A third fibrillin, fibrillin-3, was also found by cloning methods (Nagase et al., 2001, Corson et al., 2004). Expression of FBN3 was also limited to fetal development, and fibrillin-3 was immunolocalized to fetal microfibrils (Corson et al., 2004). All three fibrillins share the same overall organization of modular domains (Fig. 4). However, in place of the proline-rich domain in fibrillin-1, there is a glycine-rich domain in fibrillin-2 and a proline- and glycine-rich domain in fibrillin-3. Specific functions for these distinctive domains are not known. The second calcium-binding EGF-like domain is missing in fibrillin-3. In mouse, the gene for fibrillin-3 was inactivated during evolution.

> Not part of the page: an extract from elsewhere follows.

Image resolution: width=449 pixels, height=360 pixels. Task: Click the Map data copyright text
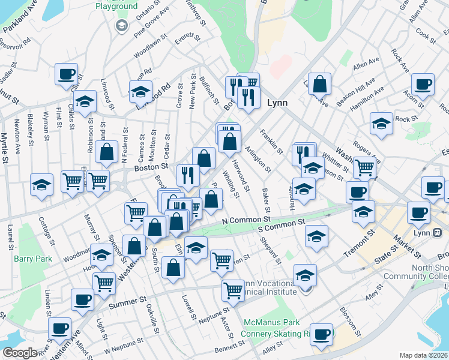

Fig. 4 depicts the molecular structures of the three fibrillins and the LTBPs, molecules structurally and functionally related to fibrillins. There are 4 LTBPs, and all four are composed of domain modules found in fibrillins. The 8-cysteine module is present only in the LTBPs and in the fibrillins. Interestingly, the 8-cysteine module in LTBPs is used to form covalent bonds with the small latent complex of TGFβ (Saharinen et al., 1996, Gleizes et al., 1996). Unlike the fibrillins, which are restricted to a very similar size, the LTBPs vary in size and are smaller than fibrillin. LTBPs have been immunolocalized to microfibrils (Dallas et al., 1995, Isogai et al., 2003), and LTBP-1, -2 and -4 bind directly to fibrillin (Isogai et al., 2003, Ono et al., 2009, Hirani et al., 2007). Periodic localization of LTBPs along the lengths of microfibrils has not been reported. Furthermore, because the LTBPs are smaller than fibrillins and variable in size, it seems unlikely that these molecules contribute in the same way as fibrillins to the backbone beaded string structure of microfibrils.